= Try it =
Could you copy every line in the listing below that has the word "sidebar"?

::: Recorded information

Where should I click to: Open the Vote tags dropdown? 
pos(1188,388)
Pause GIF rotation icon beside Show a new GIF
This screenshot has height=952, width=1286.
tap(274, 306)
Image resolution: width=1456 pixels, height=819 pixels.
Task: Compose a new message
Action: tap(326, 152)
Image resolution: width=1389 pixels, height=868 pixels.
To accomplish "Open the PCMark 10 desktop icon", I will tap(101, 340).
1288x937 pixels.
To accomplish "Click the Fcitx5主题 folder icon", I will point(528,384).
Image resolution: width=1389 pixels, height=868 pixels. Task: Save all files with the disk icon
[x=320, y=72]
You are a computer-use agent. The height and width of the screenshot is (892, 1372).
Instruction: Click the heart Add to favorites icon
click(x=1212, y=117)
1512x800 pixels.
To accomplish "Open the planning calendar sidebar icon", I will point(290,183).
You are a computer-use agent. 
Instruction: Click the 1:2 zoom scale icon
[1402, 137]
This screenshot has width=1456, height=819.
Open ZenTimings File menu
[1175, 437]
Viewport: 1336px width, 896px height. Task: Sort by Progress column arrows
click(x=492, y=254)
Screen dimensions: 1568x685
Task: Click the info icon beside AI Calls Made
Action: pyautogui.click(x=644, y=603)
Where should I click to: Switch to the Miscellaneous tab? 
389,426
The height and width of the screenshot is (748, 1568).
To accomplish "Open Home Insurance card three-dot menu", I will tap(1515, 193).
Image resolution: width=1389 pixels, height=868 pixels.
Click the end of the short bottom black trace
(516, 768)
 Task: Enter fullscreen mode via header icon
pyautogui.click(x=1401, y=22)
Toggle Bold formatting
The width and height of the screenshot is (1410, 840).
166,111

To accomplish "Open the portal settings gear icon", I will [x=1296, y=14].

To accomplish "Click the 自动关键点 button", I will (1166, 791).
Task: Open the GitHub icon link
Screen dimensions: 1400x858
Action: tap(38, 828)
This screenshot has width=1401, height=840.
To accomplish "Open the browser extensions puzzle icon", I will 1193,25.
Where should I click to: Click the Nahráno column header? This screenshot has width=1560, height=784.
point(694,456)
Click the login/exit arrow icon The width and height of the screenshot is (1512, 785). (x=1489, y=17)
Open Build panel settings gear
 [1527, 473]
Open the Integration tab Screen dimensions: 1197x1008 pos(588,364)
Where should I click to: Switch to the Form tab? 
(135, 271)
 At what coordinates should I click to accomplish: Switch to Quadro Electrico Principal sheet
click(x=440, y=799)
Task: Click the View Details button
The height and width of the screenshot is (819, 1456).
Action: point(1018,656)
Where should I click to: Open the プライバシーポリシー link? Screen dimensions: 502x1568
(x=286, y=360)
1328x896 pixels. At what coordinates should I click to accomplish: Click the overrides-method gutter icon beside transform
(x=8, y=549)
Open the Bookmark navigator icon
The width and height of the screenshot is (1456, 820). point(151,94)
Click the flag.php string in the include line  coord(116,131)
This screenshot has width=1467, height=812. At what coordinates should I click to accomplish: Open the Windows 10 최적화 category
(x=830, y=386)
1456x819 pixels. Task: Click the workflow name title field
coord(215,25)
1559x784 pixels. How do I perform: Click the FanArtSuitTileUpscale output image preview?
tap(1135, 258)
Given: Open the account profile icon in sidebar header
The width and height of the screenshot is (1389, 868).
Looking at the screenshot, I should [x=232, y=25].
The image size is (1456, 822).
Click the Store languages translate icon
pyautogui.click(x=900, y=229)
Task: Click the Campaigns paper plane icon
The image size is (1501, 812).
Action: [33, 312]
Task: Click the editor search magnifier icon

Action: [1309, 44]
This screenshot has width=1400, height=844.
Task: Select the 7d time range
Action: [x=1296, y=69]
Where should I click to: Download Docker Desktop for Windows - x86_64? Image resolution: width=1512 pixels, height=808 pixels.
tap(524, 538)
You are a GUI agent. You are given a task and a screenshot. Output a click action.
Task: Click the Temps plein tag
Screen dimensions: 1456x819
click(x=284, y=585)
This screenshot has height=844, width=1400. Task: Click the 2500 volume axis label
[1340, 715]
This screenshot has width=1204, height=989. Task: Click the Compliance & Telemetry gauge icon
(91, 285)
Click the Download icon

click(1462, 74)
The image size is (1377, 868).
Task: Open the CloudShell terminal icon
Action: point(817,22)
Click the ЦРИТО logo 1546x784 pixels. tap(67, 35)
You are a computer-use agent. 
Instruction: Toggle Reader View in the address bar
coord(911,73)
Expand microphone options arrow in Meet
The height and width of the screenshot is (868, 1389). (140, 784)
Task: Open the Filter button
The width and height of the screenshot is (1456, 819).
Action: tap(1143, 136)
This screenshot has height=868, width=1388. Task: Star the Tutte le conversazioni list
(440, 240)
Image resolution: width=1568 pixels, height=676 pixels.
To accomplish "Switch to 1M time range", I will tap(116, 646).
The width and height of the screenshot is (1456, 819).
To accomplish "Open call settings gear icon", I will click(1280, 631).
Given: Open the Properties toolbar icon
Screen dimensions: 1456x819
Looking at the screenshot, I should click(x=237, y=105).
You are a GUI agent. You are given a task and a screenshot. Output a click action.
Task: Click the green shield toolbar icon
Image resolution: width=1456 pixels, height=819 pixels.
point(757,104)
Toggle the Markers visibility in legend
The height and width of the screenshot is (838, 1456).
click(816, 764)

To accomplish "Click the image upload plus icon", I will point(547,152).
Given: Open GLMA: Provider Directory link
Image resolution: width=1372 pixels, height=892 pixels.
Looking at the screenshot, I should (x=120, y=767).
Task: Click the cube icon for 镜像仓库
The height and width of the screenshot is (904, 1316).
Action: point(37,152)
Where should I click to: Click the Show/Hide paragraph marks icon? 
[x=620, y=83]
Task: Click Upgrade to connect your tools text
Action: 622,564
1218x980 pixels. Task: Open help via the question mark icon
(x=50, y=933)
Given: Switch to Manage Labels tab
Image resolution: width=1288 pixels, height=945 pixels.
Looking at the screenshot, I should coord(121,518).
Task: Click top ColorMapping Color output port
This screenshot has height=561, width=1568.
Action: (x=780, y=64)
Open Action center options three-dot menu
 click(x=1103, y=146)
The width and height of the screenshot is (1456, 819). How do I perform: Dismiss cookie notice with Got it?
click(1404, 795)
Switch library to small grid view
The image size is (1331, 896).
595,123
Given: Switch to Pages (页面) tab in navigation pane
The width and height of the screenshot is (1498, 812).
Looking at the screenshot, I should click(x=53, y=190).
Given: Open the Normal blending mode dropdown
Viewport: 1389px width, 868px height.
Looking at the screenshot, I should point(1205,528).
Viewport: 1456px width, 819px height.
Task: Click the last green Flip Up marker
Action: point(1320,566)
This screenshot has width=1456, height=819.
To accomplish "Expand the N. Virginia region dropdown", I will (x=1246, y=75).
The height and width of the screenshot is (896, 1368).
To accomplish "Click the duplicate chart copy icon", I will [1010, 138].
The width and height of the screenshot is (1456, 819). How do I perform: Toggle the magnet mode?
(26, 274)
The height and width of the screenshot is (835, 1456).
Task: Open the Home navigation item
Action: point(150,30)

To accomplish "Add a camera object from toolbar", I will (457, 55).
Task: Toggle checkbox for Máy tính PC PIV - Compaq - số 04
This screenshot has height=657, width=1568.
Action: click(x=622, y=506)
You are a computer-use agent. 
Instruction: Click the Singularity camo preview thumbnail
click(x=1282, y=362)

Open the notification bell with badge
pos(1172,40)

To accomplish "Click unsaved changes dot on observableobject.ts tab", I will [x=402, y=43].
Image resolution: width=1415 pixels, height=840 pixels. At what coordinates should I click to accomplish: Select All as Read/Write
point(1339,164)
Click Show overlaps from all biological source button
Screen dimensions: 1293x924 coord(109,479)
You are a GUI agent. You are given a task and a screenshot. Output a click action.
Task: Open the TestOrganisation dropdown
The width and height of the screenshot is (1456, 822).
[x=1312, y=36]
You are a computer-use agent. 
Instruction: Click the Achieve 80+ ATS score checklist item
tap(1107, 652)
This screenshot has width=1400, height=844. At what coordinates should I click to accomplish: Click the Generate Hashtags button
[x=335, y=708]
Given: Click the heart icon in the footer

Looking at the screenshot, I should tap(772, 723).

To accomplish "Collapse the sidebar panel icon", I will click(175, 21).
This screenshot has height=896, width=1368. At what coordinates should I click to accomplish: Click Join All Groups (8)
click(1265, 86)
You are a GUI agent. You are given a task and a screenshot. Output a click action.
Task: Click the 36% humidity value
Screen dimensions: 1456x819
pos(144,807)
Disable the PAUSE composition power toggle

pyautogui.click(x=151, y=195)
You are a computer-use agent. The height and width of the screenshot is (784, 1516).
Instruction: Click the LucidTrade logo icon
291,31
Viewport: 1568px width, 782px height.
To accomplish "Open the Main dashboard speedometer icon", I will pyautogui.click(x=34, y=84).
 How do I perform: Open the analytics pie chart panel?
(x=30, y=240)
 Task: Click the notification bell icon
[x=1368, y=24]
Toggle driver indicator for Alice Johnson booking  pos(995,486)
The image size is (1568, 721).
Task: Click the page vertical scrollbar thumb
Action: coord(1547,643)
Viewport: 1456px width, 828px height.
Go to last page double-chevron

::::::

= Output for this task =
To accomplish "Open the planning calendar sidebar icon", I will point(290,183).
Given: Open the account profile icon in sidebar header
To accomplish "Collapse the sidebar panel icon", I will click(175, 21).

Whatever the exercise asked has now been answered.